Derived the mathematical structure of the maximum entropy quantum channel

Established a postselection theorem relating permutation-invariant channels to i.i.d. channels

Proposed a learning algorithm for quantum channels based on the maximum entropy principle

Abstract

A many-body system, whether in contact with a large environment or evolving under complex dynamics, can typically be modeled as occupying the thermal state singled out by Jaynes' maximum entropy principle. Here, we find analogous fundamental principles identifying a noisy quantum channel $\mathcal{T}$ to model the system's dynamics, going beyond the study of its final equilibrium state. Our maximum channel entropy principle states that $\mathcal{T}$ should maximize the channel's entropy, suitably defined, subject to any available macroscopic constraints.
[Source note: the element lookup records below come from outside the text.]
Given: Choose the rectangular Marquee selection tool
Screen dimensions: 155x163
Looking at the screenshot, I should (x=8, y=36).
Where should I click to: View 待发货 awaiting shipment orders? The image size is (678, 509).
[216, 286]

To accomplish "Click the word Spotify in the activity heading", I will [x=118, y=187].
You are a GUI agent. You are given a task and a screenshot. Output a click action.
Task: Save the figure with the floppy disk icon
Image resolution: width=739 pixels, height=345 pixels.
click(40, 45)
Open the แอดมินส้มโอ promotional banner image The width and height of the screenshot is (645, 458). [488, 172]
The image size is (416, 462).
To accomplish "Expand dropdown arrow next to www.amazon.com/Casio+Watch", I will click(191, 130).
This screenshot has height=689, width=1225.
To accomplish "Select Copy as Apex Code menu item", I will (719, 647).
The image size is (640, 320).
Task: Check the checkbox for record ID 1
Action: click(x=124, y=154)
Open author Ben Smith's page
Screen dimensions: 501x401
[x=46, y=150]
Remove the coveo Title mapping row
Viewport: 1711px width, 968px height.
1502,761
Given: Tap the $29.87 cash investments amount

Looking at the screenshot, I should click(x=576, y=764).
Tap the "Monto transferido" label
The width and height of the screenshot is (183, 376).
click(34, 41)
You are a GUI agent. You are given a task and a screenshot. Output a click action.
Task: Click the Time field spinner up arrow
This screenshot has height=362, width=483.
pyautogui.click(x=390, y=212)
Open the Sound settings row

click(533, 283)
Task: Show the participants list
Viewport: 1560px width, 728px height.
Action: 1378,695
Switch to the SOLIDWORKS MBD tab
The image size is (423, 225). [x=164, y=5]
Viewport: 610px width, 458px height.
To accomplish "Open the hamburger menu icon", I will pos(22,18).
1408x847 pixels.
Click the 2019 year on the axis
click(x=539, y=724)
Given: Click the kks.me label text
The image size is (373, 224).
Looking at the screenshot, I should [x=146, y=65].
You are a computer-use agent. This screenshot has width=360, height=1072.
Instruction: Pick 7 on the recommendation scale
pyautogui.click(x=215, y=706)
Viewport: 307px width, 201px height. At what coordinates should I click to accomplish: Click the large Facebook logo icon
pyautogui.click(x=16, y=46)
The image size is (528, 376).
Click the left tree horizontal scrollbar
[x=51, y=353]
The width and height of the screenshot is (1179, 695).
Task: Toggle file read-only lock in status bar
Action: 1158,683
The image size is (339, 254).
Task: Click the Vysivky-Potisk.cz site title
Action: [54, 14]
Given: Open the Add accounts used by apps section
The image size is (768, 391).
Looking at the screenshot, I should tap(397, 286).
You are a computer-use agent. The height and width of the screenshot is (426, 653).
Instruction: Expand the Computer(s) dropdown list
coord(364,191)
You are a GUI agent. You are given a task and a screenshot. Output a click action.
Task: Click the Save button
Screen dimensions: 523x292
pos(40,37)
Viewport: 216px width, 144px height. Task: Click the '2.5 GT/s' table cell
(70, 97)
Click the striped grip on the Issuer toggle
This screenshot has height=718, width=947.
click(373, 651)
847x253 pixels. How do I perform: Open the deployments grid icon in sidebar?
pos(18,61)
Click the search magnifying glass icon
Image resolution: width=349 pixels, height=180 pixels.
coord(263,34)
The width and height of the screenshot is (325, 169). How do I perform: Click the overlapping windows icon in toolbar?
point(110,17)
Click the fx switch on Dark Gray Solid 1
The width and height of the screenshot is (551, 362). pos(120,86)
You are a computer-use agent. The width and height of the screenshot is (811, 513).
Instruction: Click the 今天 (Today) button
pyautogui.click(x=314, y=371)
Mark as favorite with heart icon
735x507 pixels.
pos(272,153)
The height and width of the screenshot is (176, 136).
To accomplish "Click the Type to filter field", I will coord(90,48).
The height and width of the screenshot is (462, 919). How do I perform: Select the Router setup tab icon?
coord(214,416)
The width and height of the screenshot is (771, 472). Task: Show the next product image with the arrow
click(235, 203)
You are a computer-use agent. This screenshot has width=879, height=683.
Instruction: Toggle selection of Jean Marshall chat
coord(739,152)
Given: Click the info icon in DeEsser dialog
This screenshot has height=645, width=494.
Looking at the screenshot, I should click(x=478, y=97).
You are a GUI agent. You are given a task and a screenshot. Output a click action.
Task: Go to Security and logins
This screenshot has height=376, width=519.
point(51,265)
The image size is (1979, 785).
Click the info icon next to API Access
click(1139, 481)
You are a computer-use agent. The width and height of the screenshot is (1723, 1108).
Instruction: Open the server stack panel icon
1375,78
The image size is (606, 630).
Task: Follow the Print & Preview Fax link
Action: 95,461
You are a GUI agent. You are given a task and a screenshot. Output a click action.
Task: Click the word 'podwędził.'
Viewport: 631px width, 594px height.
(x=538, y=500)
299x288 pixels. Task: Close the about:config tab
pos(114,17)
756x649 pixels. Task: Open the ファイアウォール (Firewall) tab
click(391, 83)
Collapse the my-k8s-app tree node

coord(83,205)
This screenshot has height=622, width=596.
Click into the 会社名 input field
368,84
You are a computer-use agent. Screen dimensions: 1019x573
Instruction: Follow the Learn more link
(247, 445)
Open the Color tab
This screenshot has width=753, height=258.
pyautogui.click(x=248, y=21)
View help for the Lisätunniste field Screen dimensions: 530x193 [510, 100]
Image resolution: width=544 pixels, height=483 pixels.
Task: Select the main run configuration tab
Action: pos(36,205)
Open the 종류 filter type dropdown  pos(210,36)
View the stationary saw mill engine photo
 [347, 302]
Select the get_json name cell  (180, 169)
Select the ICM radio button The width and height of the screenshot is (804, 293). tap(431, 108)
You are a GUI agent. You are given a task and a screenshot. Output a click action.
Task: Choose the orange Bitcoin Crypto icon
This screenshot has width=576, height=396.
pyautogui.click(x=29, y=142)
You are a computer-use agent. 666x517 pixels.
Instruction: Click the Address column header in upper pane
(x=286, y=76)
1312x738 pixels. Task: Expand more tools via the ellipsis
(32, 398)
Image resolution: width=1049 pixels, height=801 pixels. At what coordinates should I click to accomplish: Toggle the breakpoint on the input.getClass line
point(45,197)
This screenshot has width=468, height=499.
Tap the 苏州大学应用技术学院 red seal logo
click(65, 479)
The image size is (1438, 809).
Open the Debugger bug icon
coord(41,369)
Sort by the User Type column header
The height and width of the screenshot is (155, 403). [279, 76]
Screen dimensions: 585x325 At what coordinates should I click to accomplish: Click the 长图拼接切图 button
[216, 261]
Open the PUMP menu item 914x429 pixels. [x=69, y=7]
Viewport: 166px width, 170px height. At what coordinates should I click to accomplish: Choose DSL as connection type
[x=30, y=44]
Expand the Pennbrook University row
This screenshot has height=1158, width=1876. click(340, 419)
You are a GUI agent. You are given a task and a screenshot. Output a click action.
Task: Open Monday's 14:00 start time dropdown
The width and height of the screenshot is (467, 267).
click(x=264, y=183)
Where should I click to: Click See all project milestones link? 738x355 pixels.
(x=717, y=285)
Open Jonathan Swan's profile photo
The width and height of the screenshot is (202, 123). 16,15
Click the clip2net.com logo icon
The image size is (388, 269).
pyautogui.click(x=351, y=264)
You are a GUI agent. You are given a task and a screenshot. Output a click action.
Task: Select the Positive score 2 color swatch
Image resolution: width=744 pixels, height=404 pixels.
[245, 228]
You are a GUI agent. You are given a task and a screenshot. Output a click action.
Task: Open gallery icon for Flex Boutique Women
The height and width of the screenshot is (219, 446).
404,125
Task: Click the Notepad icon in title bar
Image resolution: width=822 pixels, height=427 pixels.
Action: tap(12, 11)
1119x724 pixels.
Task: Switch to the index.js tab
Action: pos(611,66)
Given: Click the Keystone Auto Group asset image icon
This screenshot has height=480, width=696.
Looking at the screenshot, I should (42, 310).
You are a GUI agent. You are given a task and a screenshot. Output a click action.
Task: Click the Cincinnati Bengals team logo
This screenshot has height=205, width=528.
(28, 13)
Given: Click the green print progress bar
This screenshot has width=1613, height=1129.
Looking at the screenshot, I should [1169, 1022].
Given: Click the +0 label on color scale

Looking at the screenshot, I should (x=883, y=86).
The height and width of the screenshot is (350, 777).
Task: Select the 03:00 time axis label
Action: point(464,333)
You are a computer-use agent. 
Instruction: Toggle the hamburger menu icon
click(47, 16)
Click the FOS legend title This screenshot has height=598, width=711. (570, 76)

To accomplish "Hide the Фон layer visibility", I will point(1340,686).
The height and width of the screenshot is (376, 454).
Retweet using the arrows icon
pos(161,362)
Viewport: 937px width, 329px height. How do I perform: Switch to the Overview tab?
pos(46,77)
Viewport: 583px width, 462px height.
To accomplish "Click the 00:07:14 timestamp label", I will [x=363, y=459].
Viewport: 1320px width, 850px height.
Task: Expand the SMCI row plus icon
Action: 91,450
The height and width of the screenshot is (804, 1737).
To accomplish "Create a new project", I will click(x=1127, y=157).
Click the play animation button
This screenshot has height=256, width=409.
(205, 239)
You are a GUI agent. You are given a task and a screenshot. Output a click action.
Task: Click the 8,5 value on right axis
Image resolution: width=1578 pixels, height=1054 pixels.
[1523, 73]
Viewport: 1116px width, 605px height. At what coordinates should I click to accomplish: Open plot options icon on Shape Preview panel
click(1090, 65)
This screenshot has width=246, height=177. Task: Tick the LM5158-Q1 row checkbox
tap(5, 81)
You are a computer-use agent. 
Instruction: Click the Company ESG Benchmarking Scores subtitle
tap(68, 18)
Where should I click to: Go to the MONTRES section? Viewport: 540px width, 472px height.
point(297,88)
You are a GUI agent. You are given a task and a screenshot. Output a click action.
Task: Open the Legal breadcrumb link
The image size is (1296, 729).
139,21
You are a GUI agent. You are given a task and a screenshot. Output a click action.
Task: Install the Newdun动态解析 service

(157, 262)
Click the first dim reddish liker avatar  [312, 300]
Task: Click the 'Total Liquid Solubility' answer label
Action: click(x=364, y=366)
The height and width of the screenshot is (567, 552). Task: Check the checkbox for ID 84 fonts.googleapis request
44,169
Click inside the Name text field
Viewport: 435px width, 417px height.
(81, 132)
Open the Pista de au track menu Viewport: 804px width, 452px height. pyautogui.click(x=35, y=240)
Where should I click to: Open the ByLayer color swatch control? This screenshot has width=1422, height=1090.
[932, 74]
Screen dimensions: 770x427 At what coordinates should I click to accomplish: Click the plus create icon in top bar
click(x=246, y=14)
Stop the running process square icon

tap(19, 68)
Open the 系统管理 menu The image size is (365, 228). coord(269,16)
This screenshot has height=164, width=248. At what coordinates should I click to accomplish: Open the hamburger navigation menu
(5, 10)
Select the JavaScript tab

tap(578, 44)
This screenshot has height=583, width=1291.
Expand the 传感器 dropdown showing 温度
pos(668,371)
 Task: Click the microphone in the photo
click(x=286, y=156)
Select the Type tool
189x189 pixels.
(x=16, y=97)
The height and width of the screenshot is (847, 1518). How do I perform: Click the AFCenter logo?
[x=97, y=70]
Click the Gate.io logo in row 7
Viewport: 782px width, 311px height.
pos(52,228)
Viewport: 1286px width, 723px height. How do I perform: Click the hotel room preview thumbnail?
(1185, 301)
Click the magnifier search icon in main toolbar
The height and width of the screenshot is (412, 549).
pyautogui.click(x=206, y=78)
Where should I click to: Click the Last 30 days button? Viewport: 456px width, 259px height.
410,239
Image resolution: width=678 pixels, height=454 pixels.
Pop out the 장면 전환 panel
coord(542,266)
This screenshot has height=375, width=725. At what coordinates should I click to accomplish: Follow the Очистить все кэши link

These may correlate input and outputs, and may lead to restricted or partial thermalizing dynamics including thermalization with average energy conservation. This principle is reinforced by an independent extension of the microcanonical derivation of the thermal state to channels, which leads to the same $\mathcal{T}$. Our technical contributions include a derivation of the general mathematical structure of $\mathcal{T}$, a custom postselection theorem relating an arbitrary permutation-invariant channel to nearby i.i.d. channels, as well as novel typicality results for quantum channels for noncommuting constraints and arbitrary input states. We propose a learning algorithm for quantum channels based on the maximum channel entropy principle, demonstrating the broader relevance of $\mathcal{T}$ beyond thermodynamics and complex many-body systems.